Johnny, I'm a living example of the addiction cycle that begins with turning. I started with a 126.00 dollar lathe at Menards. I used it so much and turned such heavy material I ended up warping the drive spindel. Next, I bought a lathe from an old friend up in Northern Michigan. It was a monster between 70-80 years old. It was his greatgrandfathers and was used in a factory in Detroit. I can't find a name on it but its all cast iron and weighs about 400lbs. I went what you're going through to get it in operation. But I could'nt wait, I bought a nice lathe off ebay for 40.00 dollars, and it worked perfectly, all the time I'm buying chisels, chucks, adapters,tapers,spindels, and on and on look in a woodcraft catalogue. I probably have one of each, just kidding but close. I finally got the old lathe back and pumped more money into that, bigger motor, new segmented drive belt, new bearings. I used this monster for another 2 or 3 years until I found my dream. Under unfortunate circumstances, a women was selling her woodingworking husbands entire tool collection after his untimely death, at rediculously low prices, even after telling her this, it just seemed to encourage her to give me a better deal.

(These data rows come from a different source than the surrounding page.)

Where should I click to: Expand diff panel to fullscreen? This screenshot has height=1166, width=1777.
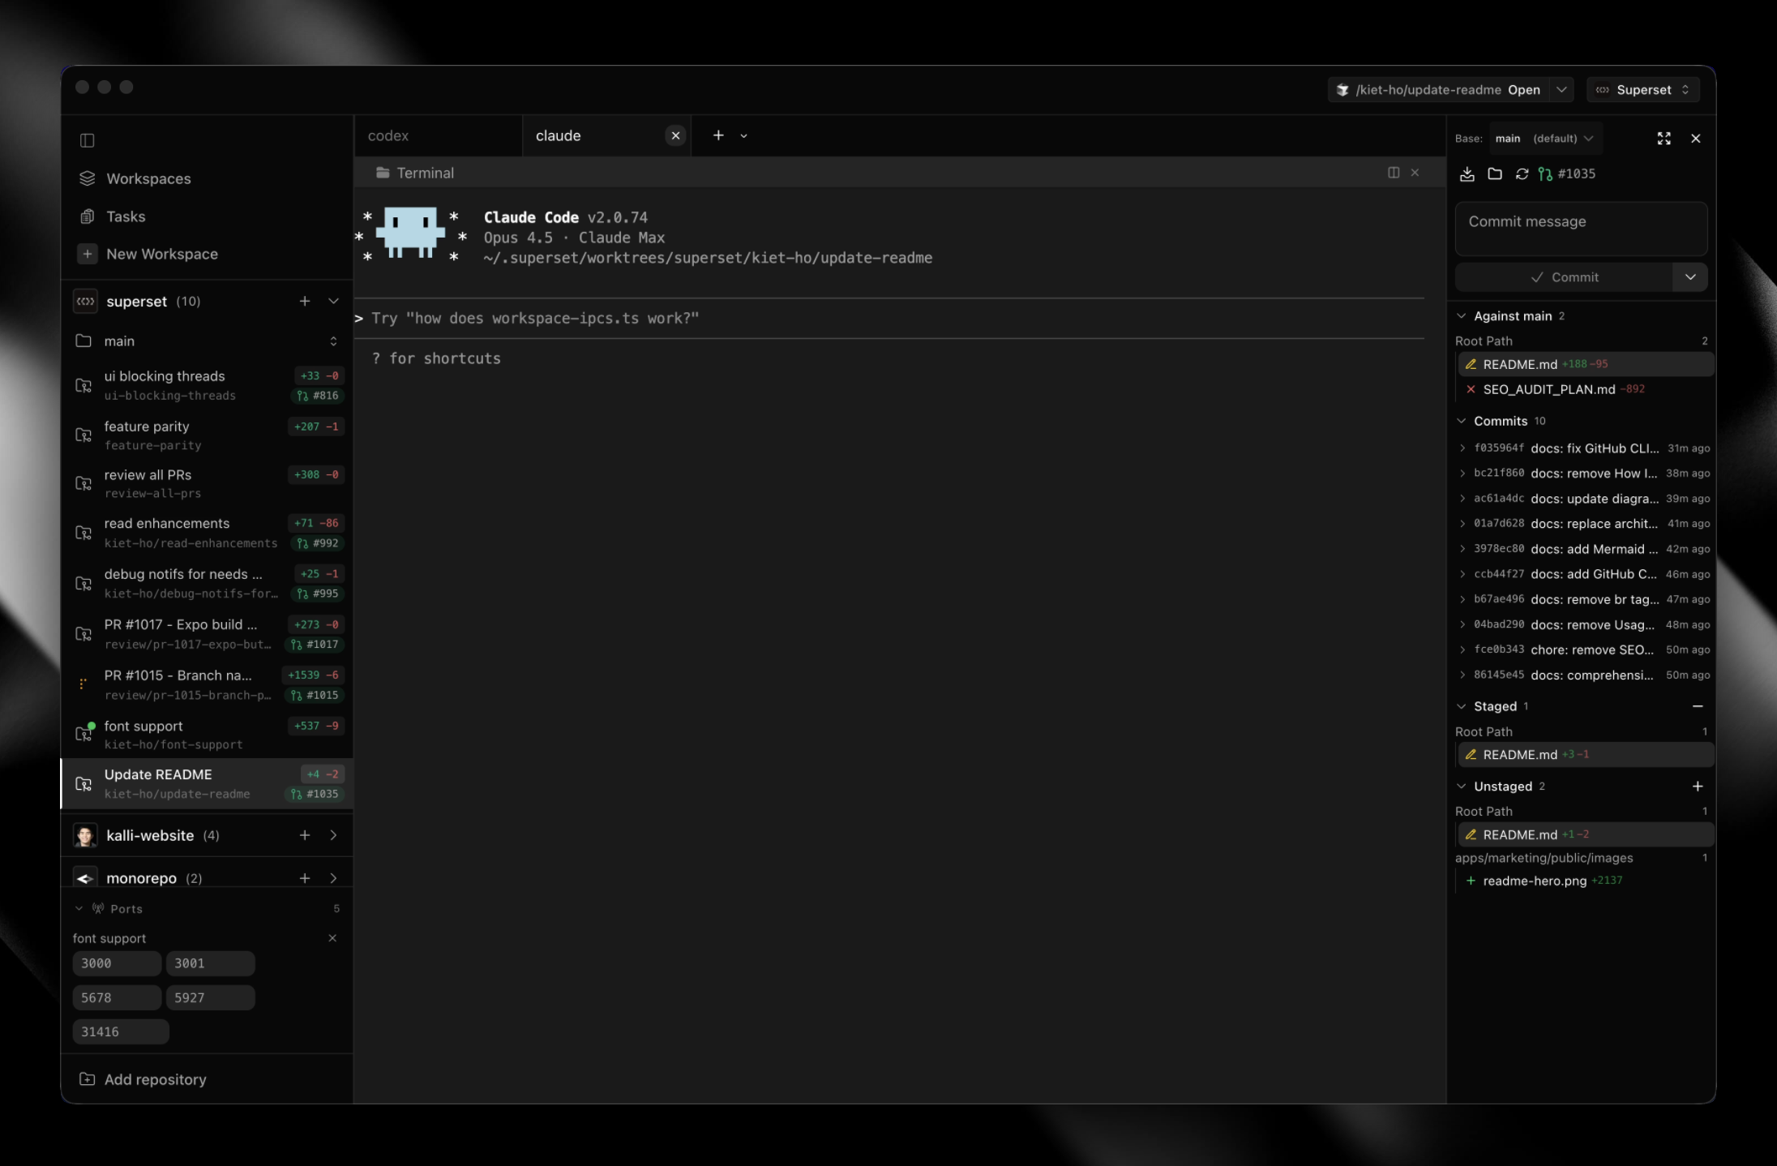click(x=1664, y=139)
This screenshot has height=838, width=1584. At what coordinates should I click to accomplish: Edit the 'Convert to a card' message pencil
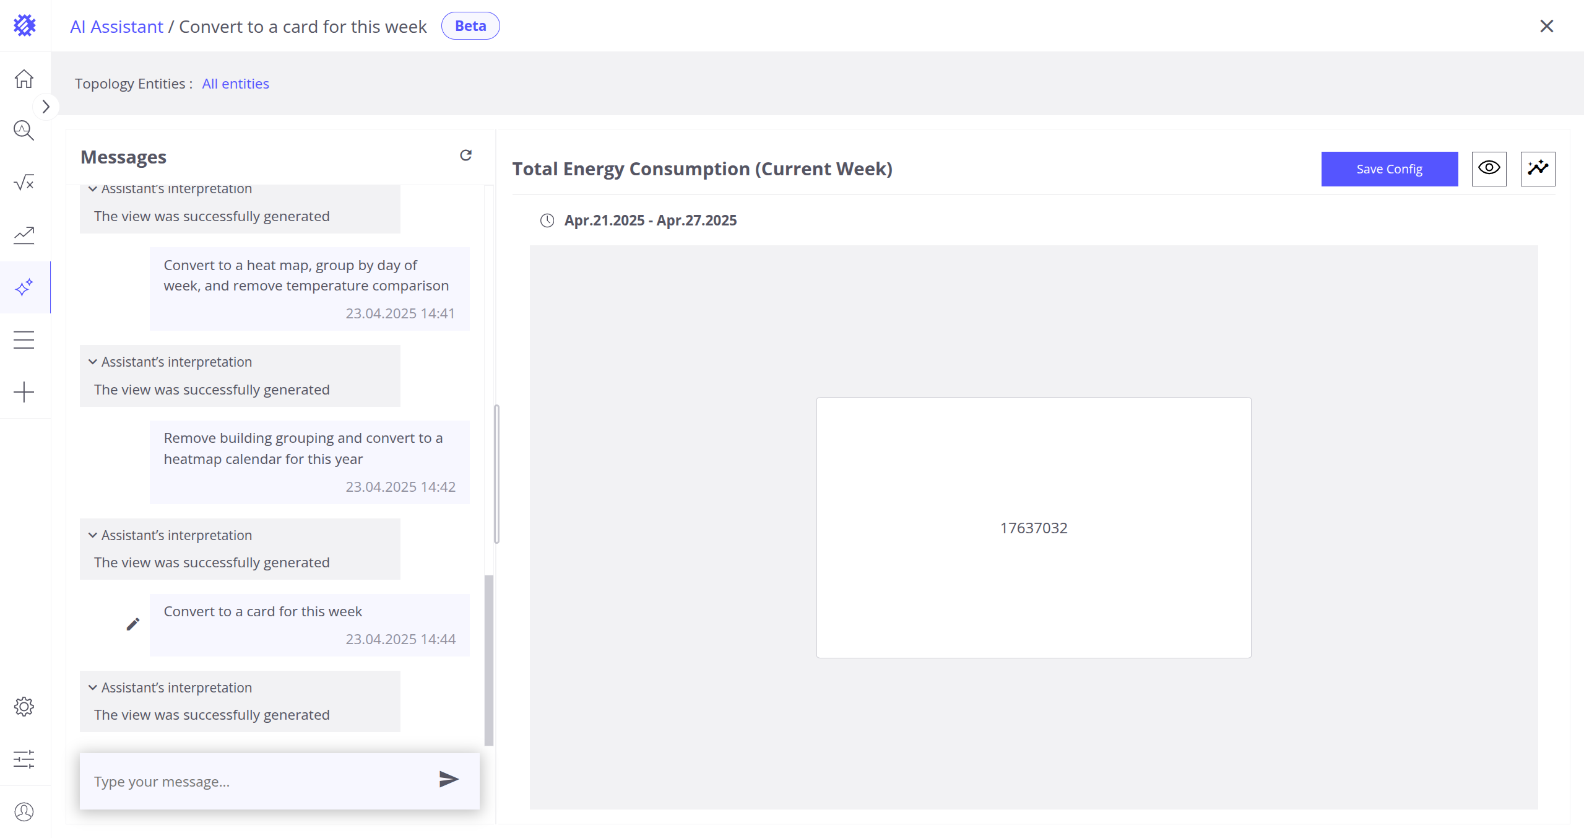point(132,624)
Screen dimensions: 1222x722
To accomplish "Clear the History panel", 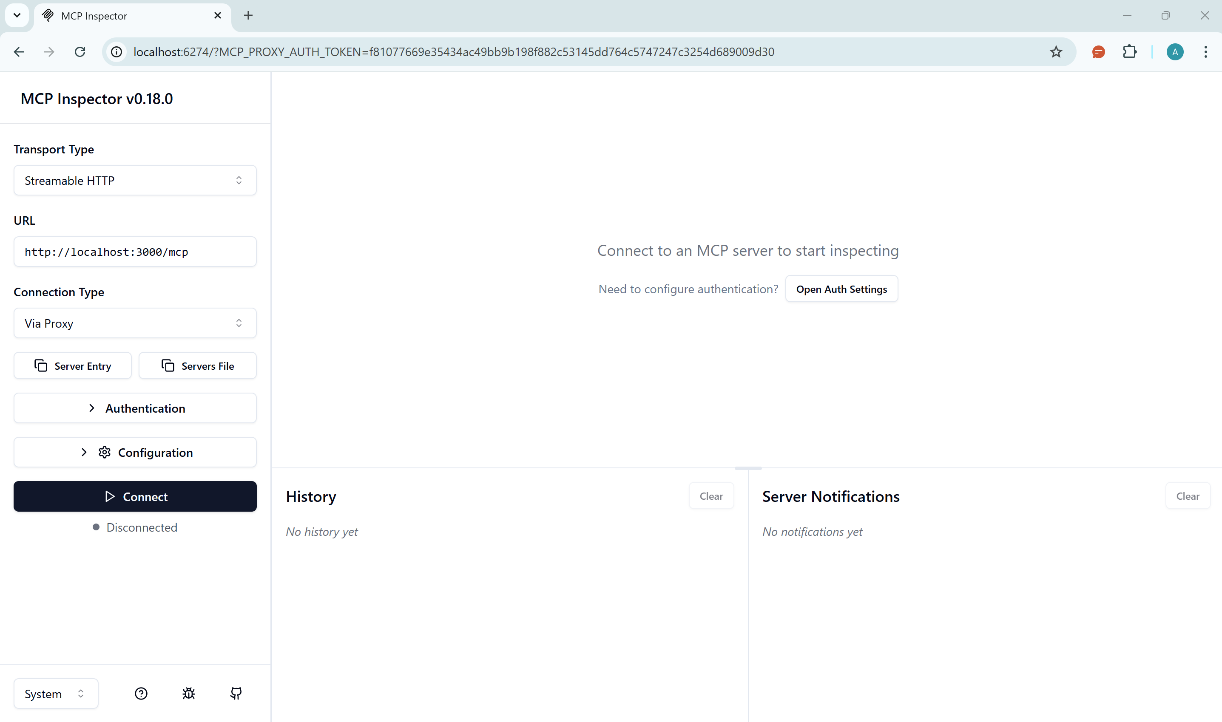I will click(711, 496).
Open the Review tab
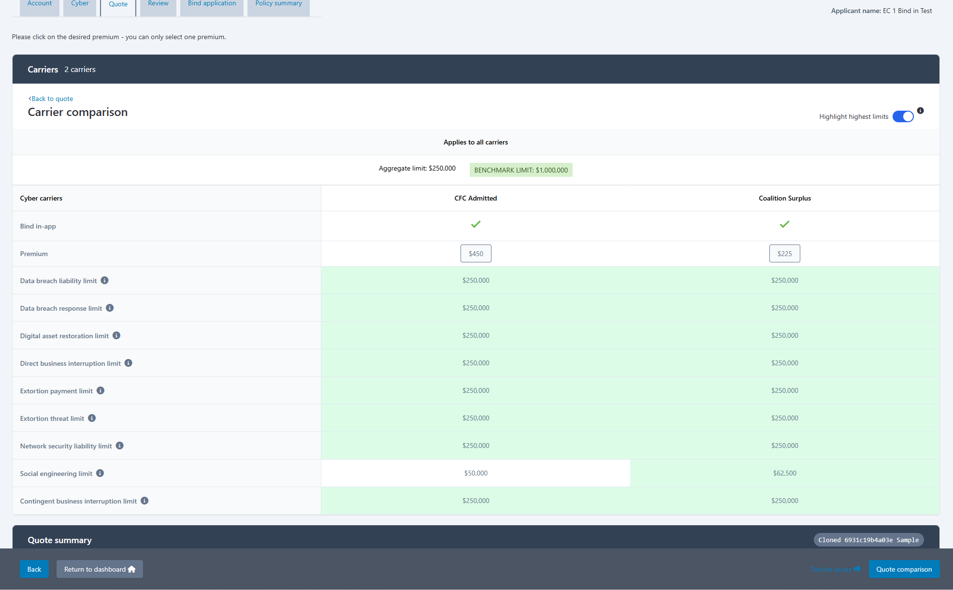Screen dimensions: 953x590 [158, 5]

I got a model 46-765x Delta 16inch variable speed lathe, with about 30 chisels, mostly Sorby, one of the best, a Dremel Scroll saw, expensive measurement tools, calipers (digital) etc. I got a complete sharpening center on its own base with holes for chisel storage all this and more tools for 1,550 dollars. The down side is my garage is now full of used lathes I can't seem to sell without giving them away. Plus I have 2 extra scroll saws. So if you, or anyone wants to make an offer let me know. I'll send pictures and give you a money back garuantee. Jockmike, its addictive.


----------



## Andruw (Mar 2, 2011)

Johnny, Check out E-Bay. I saw a posting with your model number in it for a Owners/Parts manual. I'm no expert, but I never heard of a chuck on a wood lathe.Just faceplates and centers. I'm sure you will find what you want there, if not now-later. The items keep changing.


----------



## Victorrr (Jul 9, 2017)

Hi guys, it's 6 years since the last post to this thread so I don't expect a response. But I am grateful for your having and sharing the conversation..I now know that I need a Morse taper live center for the tail stock (see Wikipedia for information on machine tool taper sizes) of my recently acquired Sears Roebuck 101.06242. I need a motor and belt, too, but that will be easy.
I've loved working wth wood since Junior High; 50 years, now, also metal and stone..obviously my career path wasn't in any of those..

Keep the red stuff on the inside!


----------



## wormil (Nov 19, 2011)

Victorrr, welcome to the forum and feel free to make a post in the woodturning section about your lathe and journey in woodturning. We like pics of vintage lathes, at least I do.


----------



## Victorrr (Jul 9, 2017)

I've ordered a MT1 cup dead center from someone that had one for sale on EBay. From the measurements I took of this tailstock it has a very good chance of being what I need.
I found the bed, head and tail stock by the dumpster in my mobile home park; really a trip because I've always (since Junior High..almost always) wanted a lathe and had even been pricing and trying to justify fitting one into my budget from Harbor Freight, this for two weeks, when, son-of-a-gun, if this one didn't just show up. Life is sometimes stranger than fiction.
The justification for all of this craziness is just more craziness but I have a goal to make a tapered rolling pin for my niece from a piece of a peach tree her dad planted..I hope it isn't too hard to turn.


----------